Boston, MA – New research from Brigham and Women’s Hospital (BWH) shows that giving a vaccine through a scratch on the skin, a technique called scarification, results in a better immune response when compared to injecting the vaccine into the body, and that the amount of vaccine needed to generate the immune response through scarification is 100 times less. Nearly two centuries ago, the first vaccinations against smallpox were given via scarification. Today, virtually all modern vaccines are delivered by hypodermic needle and syringe.
Researchers also have found that the memory of the cells responsible for mounting an immune response may be more important than antibodies, which are generated from the types of needle and syringe vaccines most commonly used today. This cell memory resides in T cells, which are cells that are responsible for mounting an immune response to an invading virus, and are located not only in lymph nodes and blood but also in peripheral tissues, like skin and lung. These findings are published in a paper in Nature Medicine on January 17, 2010.

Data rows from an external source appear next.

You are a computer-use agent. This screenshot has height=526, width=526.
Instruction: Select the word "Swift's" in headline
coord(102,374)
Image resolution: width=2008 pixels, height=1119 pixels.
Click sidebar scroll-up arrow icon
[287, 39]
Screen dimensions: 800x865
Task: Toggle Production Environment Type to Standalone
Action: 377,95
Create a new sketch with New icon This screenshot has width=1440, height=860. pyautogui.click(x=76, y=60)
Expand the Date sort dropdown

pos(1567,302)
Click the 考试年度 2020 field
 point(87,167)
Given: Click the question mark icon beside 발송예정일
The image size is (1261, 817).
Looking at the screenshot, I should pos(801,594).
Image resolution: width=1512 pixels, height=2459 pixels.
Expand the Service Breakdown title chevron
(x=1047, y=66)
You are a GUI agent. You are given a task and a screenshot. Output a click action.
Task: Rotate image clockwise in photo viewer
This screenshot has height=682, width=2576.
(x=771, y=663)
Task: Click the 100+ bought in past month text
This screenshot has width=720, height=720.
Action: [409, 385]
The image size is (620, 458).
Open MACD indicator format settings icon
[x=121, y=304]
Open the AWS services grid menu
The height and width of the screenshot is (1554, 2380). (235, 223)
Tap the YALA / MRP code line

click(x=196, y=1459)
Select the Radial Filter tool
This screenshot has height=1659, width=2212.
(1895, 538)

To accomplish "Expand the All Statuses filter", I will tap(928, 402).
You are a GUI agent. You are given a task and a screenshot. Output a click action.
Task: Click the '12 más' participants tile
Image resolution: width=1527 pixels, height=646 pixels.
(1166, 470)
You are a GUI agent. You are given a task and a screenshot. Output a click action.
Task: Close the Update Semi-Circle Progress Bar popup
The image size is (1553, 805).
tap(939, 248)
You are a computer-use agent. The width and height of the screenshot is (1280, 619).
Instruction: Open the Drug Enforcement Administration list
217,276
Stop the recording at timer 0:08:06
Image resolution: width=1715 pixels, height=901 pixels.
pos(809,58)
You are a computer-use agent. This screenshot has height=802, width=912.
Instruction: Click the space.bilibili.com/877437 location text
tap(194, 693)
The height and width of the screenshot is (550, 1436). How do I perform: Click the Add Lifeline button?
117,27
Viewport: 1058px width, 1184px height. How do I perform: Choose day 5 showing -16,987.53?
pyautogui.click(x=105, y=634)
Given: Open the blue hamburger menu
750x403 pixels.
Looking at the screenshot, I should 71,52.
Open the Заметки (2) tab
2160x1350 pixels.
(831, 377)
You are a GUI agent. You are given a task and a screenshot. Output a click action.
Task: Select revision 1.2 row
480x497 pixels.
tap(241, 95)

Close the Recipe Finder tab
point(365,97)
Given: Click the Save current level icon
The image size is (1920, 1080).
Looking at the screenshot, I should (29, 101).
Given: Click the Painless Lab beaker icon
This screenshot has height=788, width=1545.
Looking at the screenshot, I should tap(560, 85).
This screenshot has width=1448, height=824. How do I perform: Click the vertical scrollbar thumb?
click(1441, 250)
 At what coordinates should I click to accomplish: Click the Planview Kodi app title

“This research illustrates the remarkable capacity of the most superficial layer of skin to generate powerful protective immune responses after vaccination, said Thomas Kupper, MD, senior researcher on the paper and chairman of the Department of Dermatology at BWH. “The ability of vaccination through injured epidermis-or scarification-to generate such powerful tissue resident protective T cells, is a completely novel observation that should make us reconsider the way we think about vaccine delivery for all infectious diseases, as well as cancer. After all, our immune system evolved over millions of years to respond to infections of injured skin, not vaccines delivered by hypodermic syringe into muscle.”
Lisa Liu, MD, PhD, lead author of the paper and physician in the Department of Dermatology at BWH, along with Kupper and colleagues designed a study to understand why scarification was so uniquely effective at generating immunity. They demonstrated that scarification with vaccinia virus – an infection induced by inoculation in order to confer resistance to smallpox – was vastly superior to delivery of the same vaccine by hypodermic needle and syringe, in the generation of robust immune responses. Researchers also tested a melanoma vaccine and found that the vaccine when delivered by scarification was vastly superior to vaccines delivered by multiple other injection routes in the protection against melanoma tumor growth in animals.
In further experiments, researchers mapped the immune response in the body following the delivery of vaccine by scarification. They found that when the virus enters the skin, viral particles are first filtered through lymph nodes before accessing the blood stream. In the lymph node is where researchers found two types of virus fighting T cells that were activated. The first population of T cells were designed to leave the lymph nodes to the blood stream and traffic to the skin – both the infected and normal skin. These early responder cells are rapidly able to destroy the virus in the skin and also remained in the skin for extended periods of time. Up to months later these cells were able to respond to and destroy a second skin infection. The second population of T cells also exited the lymph nodes to the blood stream, but from there they circulated to other lymph nodes in the body and remained indefinitely. Some of these cells also acquired the ability to travel to lung tissue, where they also remained for long periods of time. These cells were also able to be recruited to fight against a second infection many months after the original vaccine, whether the infection occurred in lung or skin.
“The lessons we are learning from these studies of vaccination by scarification could help us develop new and more powerful vaccines for influenza, HIV, malaria, and other infectious diseases,” said Kupper. “We should also continue to explore the implications for developing powerful cancer vaccines, like the one demonstrated by melanoma vaccine results in this study.”
This work was funded by the National Institutes of Allergy and Infectious Diseases of the National Institutes of Health.